RECORDS SHOWN:
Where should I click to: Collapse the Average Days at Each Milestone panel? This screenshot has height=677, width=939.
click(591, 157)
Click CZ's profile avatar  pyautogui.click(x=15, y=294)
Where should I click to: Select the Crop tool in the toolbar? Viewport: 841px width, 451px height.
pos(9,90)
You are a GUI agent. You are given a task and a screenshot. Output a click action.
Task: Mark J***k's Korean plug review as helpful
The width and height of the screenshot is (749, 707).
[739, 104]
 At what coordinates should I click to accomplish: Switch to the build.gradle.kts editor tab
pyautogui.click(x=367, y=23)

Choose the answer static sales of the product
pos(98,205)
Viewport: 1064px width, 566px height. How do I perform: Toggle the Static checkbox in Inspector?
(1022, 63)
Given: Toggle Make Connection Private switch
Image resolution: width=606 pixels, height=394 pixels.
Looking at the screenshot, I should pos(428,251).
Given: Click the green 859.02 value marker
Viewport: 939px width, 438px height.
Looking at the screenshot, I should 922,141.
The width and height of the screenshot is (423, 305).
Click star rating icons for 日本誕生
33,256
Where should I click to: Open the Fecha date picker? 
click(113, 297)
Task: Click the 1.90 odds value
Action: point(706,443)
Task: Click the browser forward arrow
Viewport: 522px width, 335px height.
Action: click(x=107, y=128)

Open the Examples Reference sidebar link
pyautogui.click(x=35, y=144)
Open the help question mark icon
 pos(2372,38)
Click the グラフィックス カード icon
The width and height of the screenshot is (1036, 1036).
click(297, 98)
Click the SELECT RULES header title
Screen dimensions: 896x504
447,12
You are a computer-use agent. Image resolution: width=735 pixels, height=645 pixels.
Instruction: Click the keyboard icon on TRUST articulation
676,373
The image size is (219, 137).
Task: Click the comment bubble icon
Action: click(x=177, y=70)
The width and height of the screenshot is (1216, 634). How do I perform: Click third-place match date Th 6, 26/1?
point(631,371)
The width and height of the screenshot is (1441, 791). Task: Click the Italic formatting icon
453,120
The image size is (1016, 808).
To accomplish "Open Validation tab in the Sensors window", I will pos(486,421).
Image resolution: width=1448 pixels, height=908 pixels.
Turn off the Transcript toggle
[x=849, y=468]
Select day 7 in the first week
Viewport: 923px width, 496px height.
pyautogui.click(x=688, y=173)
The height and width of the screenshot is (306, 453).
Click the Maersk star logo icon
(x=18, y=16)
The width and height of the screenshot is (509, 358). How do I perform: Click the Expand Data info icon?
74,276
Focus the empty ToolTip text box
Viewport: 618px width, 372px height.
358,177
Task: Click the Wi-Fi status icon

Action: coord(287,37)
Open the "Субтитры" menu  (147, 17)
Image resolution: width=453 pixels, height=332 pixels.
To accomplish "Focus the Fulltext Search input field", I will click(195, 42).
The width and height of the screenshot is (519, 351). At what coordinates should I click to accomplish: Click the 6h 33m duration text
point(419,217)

TASK DETAILS:
Using the data above, report how many lines include the string "agent" and add nothing to the number.

SOLUTION FOR THIS TASK:
2